Source material —

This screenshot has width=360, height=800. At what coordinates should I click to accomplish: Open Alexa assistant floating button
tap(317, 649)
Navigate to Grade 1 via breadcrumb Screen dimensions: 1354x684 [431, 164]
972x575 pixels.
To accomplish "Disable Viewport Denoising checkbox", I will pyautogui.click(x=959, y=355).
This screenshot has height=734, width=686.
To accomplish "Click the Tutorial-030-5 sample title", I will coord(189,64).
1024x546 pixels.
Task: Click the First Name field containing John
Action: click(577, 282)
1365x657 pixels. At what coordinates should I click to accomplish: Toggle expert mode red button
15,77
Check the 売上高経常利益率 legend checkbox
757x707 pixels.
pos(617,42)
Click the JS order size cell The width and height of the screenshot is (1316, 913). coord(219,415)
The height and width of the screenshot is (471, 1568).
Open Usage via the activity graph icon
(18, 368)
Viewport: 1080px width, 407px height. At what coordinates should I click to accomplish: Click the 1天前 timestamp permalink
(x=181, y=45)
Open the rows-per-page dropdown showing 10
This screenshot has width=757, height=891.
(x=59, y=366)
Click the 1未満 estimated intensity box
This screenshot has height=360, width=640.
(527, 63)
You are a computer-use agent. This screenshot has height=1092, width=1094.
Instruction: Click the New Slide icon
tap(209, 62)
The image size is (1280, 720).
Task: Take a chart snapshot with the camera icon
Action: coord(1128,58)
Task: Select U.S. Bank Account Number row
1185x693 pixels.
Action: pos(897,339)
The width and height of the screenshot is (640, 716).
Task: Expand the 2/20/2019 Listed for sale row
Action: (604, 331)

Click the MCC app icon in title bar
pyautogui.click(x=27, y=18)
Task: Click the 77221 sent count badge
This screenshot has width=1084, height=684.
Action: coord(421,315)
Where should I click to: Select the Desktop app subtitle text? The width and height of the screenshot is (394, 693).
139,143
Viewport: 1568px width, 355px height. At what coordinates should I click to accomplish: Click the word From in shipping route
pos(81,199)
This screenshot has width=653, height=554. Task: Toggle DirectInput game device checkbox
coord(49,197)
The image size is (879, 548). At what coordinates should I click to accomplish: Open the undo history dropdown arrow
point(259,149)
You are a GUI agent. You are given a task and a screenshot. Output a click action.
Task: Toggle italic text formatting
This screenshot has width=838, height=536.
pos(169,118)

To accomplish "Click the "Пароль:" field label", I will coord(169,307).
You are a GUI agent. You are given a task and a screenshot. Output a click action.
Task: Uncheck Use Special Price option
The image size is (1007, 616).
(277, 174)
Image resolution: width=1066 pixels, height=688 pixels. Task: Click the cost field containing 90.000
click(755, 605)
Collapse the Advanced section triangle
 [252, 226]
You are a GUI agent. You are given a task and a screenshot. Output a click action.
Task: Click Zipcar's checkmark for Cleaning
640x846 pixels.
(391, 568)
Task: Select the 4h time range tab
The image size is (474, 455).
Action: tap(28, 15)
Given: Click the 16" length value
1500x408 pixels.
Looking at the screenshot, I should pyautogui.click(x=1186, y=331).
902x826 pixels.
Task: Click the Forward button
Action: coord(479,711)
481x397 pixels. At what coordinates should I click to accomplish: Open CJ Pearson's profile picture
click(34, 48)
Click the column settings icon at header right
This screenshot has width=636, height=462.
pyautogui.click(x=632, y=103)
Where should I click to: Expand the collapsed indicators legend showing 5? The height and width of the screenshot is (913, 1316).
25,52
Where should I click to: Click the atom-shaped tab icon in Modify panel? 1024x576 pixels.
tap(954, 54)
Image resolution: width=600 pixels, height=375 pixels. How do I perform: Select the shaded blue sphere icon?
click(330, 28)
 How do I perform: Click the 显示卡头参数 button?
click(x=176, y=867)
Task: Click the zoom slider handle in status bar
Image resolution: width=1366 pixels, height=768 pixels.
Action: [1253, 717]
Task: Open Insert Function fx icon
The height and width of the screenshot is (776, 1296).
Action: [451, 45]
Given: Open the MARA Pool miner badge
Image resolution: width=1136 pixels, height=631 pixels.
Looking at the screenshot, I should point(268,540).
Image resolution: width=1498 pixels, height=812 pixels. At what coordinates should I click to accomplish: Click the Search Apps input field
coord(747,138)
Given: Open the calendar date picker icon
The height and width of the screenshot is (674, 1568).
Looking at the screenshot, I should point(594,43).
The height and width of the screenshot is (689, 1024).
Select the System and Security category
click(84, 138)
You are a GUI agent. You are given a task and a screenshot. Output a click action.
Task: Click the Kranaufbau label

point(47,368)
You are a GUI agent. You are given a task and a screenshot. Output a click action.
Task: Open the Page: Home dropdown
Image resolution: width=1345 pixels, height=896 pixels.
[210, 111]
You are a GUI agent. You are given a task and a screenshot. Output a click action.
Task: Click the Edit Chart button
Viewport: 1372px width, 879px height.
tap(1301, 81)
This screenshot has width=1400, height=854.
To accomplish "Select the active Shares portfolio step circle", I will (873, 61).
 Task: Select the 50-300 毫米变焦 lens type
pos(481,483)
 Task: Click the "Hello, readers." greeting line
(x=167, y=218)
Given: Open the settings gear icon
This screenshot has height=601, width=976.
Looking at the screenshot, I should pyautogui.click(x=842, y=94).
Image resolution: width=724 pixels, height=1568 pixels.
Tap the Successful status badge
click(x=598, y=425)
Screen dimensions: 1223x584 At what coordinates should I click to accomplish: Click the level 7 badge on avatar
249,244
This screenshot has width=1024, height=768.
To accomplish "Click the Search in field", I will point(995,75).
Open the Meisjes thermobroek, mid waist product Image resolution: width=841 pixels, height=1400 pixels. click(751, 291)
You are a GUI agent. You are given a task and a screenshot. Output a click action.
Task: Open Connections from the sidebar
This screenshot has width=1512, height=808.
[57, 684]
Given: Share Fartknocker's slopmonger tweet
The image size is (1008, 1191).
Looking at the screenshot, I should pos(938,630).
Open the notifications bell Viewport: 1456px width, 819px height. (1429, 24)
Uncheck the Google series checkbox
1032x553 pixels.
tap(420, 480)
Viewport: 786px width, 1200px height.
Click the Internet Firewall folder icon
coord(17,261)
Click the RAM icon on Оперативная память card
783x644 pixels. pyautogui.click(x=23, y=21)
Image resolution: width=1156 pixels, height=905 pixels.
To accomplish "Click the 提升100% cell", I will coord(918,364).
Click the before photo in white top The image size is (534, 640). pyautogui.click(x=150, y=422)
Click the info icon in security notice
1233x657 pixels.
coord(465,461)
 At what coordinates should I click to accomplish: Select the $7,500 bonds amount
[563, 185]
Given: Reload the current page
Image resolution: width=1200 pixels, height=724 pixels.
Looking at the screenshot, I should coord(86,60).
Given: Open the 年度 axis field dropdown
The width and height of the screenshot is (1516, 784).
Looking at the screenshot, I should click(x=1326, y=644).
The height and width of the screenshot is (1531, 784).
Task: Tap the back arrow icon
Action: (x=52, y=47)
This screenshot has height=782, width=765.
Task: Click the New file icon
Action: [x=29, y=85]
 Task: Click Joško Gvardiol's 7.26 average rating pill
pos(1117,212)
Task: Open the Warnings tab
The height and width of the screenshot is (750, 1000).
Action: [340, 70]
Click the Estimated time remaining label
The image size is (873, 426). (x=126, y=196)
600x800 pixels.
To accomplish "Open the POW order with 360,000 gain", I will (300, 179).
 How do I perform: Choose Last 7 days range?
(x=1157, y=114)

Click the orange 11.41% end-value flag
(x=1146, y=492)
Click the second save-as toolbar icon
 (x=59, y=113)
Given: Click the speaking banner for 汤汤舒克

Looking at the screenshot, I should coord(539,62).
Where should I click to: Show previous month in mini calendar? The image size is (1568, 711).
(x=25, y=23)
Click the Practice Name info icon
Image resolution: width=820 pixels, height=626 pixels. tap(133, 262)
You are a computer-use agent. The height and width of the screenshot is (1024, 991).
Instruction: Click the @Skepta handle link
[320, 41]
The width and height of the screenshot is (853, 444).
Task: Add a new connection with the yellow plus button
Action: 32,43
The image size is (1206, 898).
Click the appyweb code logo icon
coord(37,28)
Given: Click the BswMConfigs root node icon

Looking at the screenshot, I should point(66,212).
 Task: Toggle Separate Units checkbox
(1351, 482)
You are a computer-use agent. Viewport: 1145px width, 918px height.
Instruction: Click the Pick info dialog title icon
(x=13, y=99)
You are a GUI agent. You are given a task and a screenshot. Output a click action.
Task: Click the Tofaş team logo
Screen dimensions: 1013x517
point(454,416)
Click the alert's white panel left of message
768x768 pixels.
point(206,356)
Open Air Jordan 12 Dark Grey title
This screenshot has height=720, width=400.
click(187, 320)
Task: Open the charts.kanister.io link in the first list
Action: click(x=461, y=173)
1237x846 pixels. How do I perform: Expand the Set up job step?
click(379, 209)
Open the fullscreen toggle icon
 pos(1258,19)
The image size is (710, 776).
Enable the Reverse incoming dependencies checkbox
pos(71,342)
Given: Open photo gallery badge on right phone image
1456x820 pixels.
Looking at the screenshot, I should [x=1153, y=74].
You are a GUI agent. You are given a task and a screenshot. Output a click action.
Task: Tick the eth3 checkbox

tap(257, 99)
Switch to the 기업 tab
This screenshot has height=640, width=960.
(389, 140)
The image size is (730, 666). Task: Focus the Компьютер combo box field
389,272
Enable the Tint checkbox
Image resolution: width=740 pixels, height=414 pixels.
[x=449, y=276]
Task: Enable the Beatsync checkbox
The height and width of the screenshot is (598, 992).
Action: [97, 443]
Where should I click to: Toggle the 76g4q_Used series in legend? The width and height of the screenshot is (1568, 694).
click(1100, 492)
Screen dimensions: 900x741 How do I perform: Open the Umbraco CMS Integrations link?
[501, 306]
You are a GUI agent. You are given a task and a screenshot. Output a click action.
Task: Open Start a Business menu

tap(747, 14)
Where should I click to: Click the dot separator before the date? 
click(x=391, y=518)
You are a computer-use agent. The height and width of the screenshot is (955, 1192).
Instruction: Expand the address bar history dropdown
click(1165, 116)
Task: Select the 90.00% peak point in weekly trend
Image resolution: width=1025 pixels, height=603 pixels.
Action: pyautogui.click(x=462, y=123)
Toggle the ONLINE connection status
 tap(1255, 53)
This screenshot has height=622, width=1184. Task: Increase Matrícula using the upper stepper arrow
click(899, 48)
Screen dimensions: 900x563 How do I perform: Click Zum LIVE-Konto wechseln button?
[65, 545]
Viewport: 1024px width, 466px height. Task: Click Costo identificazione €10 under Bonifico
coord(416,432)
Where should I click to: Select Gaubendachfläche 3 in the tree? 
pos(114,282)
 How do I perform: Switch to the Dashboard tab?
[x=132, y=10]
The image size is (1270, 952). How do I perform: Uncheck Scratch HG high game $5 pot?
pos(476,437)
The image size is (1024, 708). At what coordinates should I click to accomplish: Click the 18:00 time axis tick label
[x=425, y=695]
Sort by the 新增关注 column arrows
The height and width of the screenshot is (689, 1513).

Required action — Using the records above, set down exactly the lines from the one with "Open Usage via the activity graph icon" through the one with "Task: Select U.S. Bank Account Number row", inclusive, and nothing more.

Answer to this problem —
Open Usage via the activity graph icon
(18, 368)
Viewport: 1080px width, 407px height. At what coordinates should I click to accomplish: Click the 1天前 timestamp permalink
(x=181, y=45)
Open the rows-per-page dropdown showing 10
This screenshot has width=757, height=891.
(x=59, y=366)
Click the 1未満 estimated intensity box
This screenshot has height=360, width=640.
(527, 63)
You are a computer-use agent. This screenshot has height=1092, width=1094.
Instruction: Click the New Slide icon
tap(209, 62)
The image size is (1280, 720).
Task: Take a chart snapshot with the camera icon
Action: coord(1128,58)
Task: Select U.S. Bank Account Number row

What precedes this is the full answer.